(Data excerpts)

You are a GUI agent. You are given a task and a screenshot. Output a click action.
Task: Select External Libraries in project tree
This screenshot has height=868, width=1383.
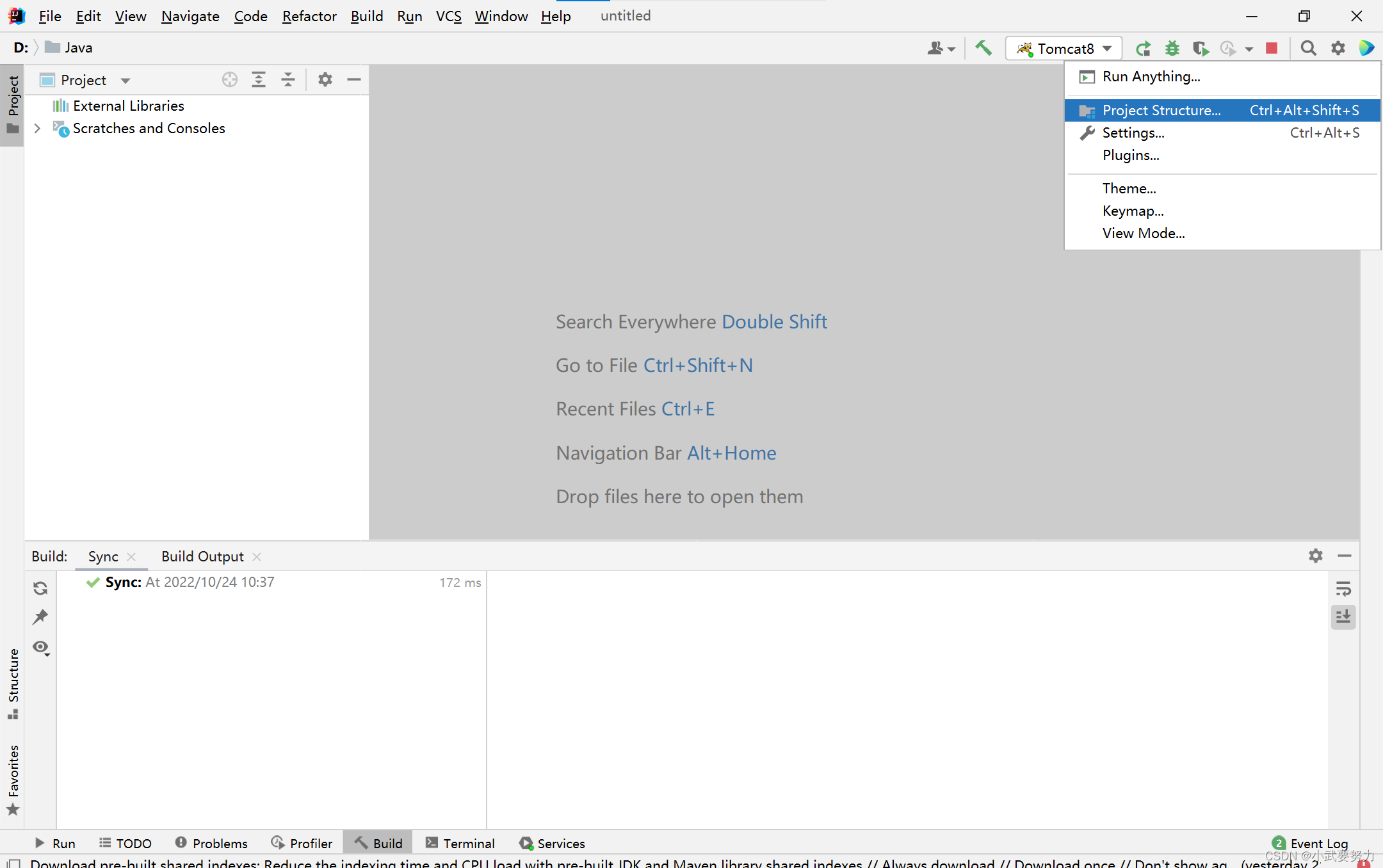(128, 106)
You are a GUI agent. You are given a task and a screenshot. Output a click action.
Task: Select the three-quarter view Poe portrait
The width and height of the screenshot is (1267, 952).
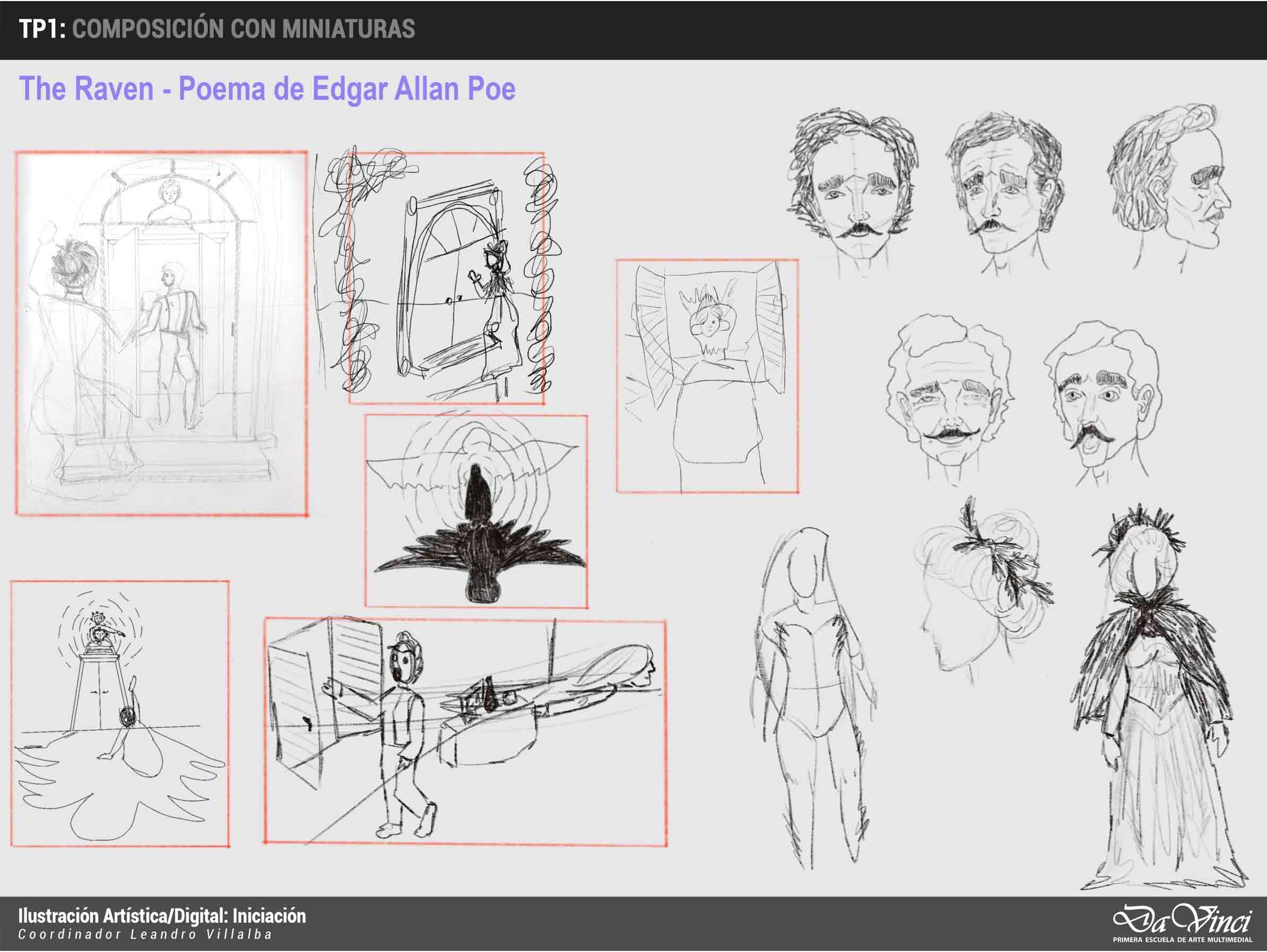pyautogui.click(x=1004, y=192)
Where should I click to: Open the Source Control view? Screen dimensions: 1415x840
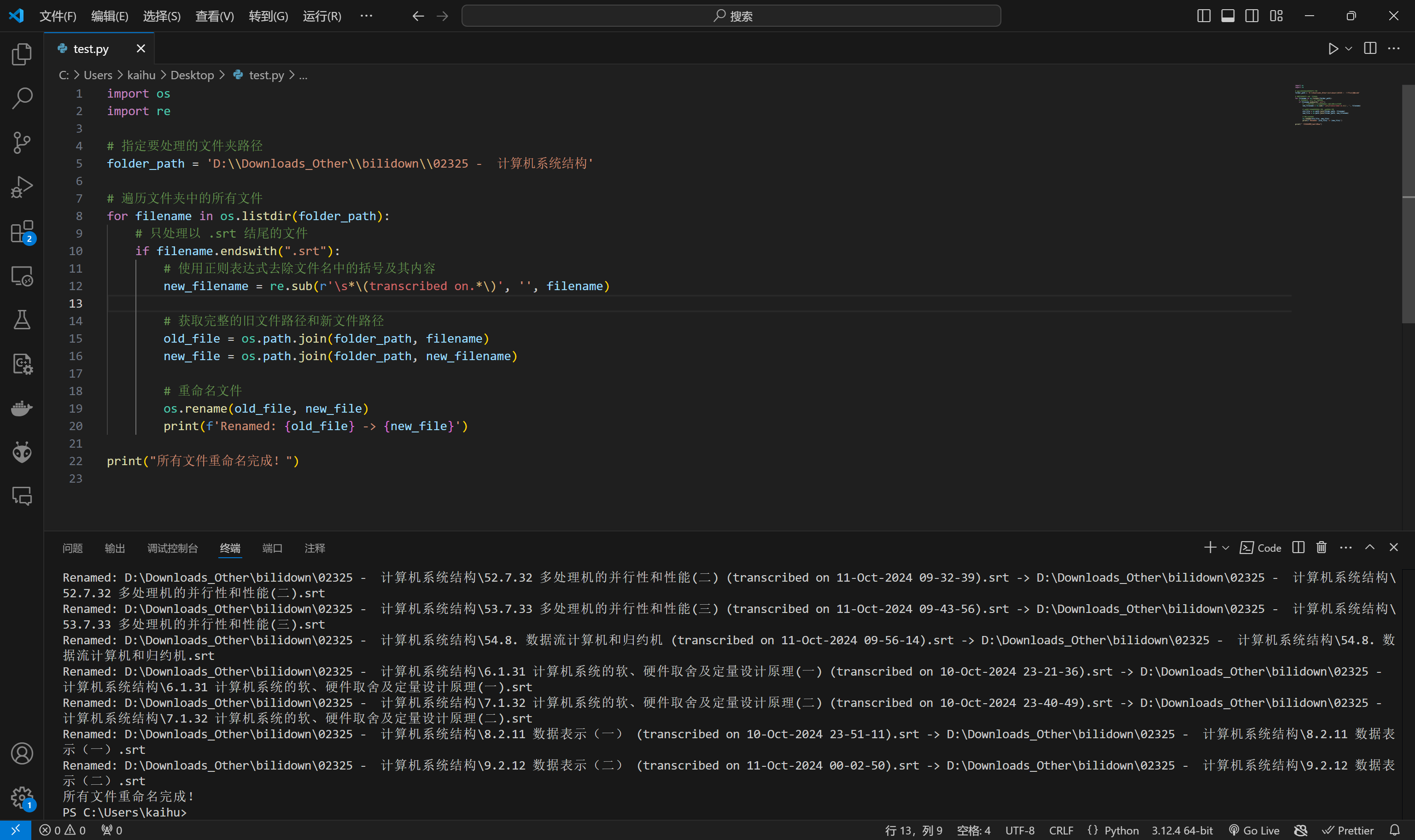pos(22,143)
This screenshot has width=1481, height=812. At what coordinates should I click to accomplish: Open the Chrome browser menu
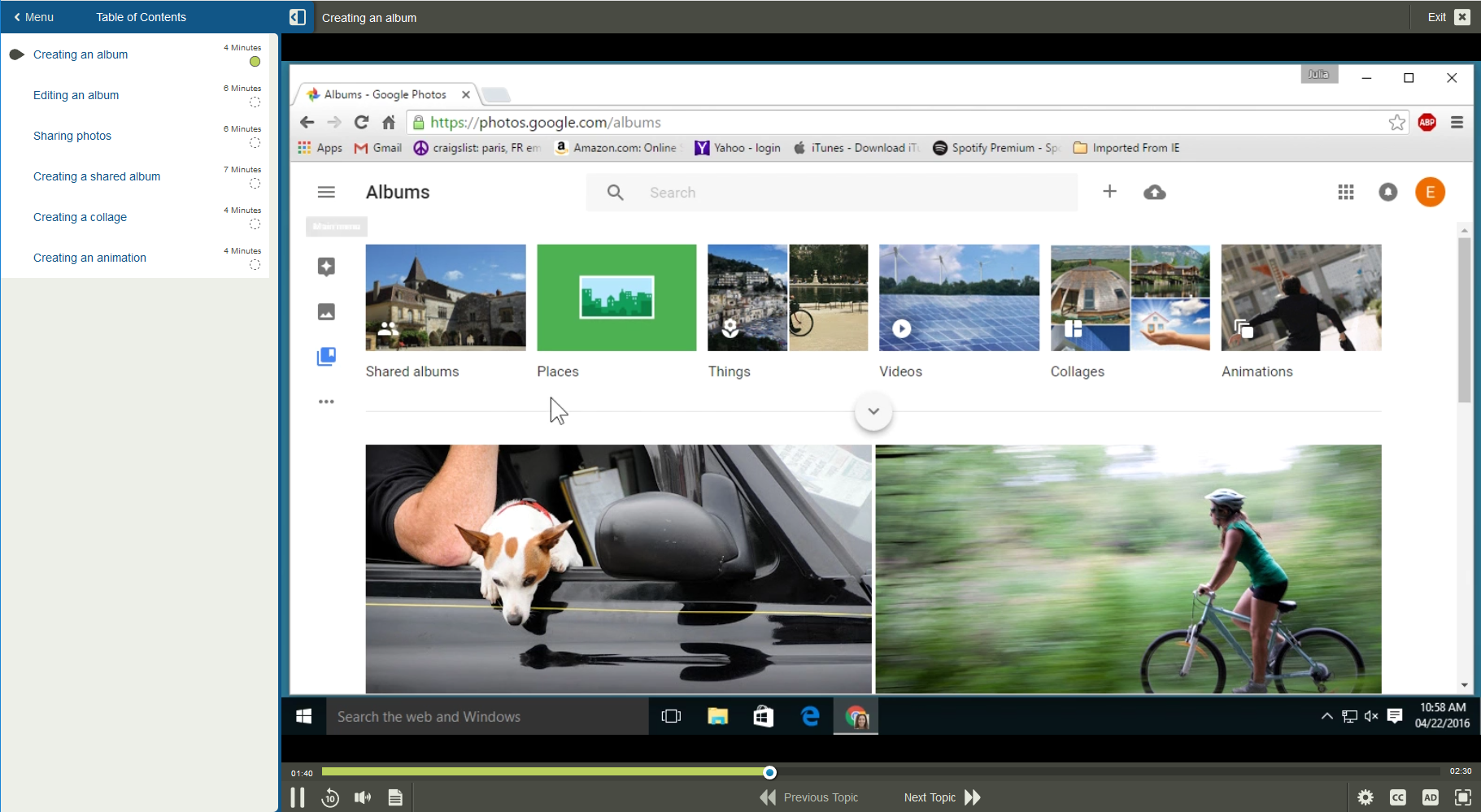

(End Data excerpts)

● Exercise goal:
Print exactly the lines from the line with "The width and" through the end of the data, both ends included, and print no pictures.

● Task solution:
The width and height of the screenshot is (1267, 952).
pyautogui.click(x=1004, y=192)
Where should I click to: Open the Source Control view? Screen dimensions: 1415x840
pos(22,143)
This screenshot has width=1481, height=812. At what coordinates should I click to accomplish: Open the Chrome browser menu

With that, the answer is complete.